*Collection entries*
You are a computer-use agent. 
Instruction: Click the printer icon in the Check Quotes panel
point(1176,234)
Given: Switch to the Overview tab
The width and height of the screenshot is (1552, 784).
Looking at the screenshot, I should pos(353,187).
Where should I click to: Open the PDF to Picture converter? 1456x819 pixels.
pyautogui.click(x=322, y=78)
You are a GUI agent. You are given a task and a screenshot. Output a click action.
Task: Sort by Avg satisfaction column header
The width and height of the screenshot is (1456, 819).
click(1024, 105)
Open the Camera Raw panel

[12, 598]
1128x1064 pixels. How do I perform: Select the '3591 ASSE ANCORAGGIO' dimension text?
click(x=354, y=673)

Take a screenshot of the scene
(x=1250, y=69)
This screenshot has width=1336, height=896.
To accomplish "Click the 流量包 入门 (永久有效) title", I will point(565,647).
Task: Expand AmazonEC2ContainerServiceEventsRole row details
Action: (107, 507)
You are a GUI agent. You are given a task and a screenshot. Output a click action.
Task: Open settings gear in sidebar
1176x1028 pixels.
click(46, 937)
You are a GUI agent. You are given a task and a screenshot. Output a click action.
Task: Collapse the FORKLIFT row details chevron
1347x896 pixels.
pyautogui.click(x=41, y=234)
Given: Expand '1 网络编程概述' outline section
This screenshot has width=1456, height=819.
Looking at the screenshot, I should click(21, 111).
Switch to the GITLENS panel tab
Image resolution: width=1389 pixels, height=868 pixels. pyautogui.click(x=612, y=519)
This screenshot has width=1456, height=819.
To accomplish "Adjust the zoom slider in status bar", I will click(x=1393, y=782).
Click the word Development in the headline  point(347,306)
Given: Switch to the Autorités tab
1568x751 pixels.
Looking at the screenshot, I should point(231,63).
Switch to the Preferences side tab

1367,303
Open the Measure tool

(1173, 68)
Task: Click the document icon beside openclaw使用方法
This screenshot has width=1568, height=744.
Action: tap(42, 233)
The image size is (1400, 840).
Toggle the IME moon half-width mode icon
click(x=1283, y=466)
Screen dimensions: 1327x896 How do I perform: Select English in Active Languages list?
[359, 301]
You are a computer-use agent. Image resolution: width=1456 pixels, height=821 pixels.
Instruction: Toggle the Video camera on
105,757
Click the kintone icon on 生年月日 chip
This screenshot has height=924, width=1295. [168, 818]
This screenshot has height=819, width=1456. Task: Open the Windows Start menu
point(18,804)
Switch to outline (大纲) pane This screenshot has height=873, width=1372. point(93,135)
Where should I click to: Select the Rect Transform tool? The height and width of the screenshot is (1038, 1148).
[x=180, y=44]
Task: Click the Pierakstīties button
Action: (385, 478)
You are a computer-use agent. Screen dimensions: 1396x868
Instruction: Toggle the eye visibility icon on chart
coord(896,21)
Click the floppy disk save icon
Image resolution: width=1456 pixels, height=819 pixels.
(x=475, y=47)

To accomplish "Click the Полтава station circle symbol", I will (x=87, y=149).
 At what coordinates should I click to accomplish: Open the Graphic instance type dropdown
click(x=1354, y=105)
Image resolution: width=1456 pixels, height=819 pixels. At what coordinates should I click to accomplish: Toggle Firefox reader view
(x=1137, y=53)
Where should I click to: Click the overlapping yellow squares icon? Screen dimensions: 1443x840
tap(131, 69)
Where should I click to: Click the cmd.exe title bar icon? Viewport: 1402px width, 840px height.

*WHAT YOU WILL DO*
The line with "Image resolution: width=1456 pixels, height=819 pixels. At" through the last line of the data: write these out exactly, and no others.

*YOUR RESPONSE*
Image resolution: width=1456 pixels, height=819 pixels. At what coordinates should I click to accomplish: Toggle Firefox reader view
(x=1137, y=53)
Where should I click to: Click the overlapping yellow squares icon? Screen dimensions: 1443x840
tap(131, 69)
Where should I click to: Click the cmd.exe title bar icon? Viewport: 1402px width, 840px height.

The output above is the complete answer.